Is this right? (2, Insightful)

ObviousGuy (578567) | more than 10 years ago | (#8188989)

It's a simple question: Just because you can, should you?

Re:Is this right? (1)

vpscolo (737900) | more than 10 years ago | (#8189091)

If everyone else is doing it should you? If you best friend jumped off a cliff would you follow?

Rus

Re:Is this right? (1)

Quill_28 (553921) | more than 10 years ago | (#8189095)

Good question and a fair one.

With an uncapped modem you are basically stealing for the other users(at least in heavy load times)

Re:Is this right? (1)

gl4ss (559668) | more than 10 years ago | (#8189244)

with uncapped cable modem you're basically posting a banner in your window "HEY CABLE COMPANY, I'M STEALING BANDWITH!!!!! COME AND DROP ME, MIGHT AS WELL SUE!!"

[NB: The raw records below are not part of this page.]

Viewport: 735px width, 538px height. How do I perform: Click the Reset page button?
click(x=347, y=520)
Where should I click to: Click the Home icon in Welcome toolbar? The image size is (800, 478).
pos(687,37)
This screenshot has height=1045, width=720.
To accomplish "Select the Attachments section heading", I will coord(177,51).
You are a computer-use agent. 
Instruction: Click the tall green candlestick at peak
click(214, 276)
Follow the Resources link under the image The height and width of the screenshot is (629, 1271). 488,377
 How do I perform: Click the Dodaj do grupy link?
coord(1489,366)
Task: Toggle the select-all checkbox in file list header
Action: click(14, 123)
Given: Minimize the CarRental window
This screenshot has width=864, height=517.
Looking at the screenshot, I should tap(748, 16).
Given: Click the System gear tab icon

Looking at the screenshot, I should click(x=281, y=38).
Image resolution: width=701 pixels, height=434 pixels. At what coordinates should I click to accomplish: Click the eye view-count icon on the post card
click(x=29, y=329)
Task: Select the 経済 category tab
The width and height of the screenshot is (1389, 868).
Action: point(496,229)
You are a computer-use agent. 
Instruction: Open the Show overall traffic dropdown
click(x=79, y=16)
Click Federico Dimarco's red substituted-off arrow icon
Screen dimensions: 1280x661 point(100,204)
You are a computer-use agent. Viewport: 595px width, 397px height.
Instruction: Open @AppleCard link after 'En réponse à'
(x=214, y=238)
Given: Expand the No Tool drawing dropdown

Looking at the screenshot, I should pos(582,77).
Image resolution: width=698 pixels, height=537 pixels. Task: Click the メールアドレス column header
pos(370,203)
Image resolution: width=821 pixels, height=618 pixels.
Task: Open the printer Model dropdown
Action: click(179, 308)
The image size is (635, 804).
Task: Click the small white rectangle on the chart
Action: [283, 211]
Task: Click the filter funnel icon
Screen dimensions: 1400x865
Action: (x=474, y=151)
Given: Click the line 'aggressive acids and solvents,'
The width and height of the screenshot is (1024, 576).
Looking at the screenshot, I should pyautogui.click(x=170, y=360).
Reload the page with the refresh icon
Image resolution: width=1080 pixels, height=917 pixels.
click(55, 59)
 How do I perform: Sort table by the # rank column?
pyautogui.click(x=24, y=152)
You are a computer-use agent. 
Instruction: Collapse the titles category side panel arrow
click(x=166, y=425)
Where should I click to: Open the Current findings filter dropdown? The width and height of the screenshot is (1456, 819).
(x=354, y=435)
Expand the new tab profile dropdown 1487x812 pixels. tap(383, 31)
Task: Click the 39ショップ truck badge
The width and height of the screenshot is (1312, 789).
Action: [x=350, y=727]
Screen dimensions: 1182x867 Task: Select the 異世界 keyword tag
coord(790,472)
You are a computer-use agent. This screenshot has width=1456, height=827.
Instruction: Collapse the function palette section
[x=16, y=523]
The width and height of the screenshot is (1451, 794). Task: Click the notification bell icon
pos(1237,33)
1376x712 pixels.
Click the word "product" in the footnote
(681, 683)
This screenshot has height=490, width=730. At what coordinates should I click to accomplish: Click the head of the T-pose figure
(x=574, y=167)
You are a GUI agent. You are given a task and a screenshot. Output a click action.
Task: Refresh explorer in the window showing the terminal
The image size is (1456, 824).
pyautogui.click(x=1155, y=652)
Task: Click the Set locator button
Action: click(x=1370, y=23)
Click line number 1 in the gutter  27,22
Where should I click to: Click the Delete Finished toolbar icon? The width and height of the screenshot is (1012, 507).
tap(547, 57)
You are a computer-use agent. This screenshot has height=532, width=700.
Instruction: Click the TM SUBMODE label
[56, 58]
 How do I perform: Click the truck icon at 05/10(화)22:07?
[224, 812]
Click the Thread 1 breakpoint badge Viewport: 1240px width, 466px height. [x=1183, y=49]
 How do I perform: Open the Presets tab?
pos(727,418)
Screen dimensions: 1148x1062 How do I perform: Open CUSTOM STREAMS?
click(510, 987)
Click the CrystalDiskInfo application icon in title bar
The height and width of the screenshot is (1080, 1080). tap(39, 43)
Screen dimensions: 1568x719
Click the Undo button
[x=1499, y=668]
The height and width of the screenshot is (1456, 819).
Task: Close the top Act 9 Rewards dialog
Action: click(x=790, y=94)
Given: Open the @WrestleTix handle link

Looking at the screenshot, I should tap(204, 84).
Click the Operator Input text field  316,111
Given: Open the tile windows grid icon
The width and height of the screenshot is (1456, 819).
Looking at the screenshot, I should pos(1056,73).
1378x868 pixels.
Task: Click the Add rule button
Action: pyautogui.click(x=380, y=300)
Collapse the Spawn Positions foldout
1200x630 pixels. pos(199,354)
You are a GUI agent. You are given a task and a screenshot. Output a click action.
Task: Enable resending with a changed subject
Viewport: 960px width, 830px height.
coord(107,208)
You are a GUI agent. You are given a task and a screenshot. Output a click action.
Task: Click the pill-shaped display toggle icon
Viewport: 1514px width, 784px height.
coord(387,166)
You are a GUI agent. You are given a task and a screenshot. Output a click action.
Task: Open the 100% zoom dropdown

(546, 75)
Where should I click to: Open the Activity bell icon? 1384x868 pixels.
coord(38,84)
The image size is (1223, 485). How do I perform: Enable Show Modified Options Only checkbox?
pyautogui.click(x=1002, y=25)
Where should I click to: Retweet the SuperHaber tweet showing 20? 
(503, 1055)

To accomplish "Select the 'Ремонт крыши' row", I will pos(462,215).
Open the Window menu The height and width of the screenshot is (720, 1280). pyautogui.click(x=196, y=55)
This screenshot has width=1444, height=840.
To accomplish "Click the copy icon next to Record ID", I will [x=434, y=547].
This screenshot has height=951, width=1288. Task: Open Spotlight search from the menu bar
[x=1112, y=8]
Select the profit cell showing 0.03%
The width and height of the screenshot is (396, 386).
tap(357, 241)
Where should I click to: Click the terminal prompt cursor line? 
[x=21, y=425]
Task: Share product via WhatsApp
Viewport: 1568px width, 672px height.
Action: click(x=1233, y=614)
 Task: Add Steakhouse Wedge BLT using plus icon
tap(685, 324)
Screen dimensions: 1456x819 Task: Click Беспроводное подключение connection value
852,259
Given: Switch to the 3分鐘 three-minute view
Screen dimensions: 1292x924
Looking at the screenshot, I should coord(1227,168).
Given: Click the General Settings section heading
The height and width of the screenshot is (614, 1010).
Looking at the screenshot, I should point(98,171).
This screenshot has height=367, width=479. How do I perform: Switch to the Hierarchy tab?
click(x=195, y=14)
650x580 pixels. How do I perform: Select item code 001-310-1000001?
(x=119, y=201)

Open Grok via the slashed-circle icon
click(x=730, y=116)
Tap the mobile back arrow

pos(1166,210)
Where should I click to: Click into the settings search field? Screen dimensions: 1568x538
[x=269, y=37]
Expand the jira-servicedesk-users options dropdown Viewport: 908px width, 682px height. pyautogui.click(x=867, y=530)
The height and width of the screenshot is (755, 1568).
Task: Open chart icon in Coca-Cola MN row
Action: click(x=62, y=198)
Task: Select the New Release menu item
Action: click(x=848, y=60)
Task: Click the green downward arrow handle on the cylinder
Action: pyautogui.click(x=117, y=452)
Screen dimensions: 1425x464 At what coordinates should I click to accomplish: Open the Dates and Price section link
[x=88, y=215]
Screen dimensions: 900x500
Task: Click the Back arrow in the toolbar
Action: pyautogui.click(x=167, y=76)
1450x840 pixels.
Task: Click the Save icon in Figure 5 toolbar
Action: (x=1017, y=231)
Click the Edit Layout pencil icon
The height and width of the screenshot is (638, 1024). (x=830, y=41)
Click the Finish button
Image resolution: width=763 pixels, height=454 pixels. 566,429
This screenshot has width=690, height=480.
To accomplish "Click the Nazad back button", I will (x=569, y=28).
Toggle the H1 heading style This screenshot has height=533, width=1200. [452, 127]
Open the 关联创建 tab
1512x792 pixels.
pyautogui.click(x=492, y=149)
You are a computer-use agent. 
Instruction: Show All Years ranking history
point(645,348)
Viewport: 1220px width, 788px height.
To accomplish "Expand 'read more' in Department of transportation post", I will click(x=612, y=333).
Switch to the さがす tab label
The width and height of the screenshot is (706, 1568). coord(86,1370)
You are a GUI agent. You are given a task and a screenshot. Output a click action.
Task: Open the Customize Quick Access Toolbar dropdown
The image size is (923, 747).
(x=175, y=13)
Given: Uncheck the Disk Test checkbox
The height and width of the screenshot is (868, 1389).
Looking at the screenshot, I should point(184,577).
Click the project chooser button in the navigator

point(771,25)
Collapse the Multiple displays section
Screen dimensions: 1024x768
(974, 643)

it's not really like they don't know you have the thingy.. well maybe if you hacked it enough you could sniff some other users mac id,or whatever there's in those things to seperate them from each other. there's no pppoe here anyways on cable modems usually to handle the negotiation, it's basically that you just stick the cable modem that obviously is somehow identified to the cable jack and then connect a computer to the ethernet connection of the cable modem.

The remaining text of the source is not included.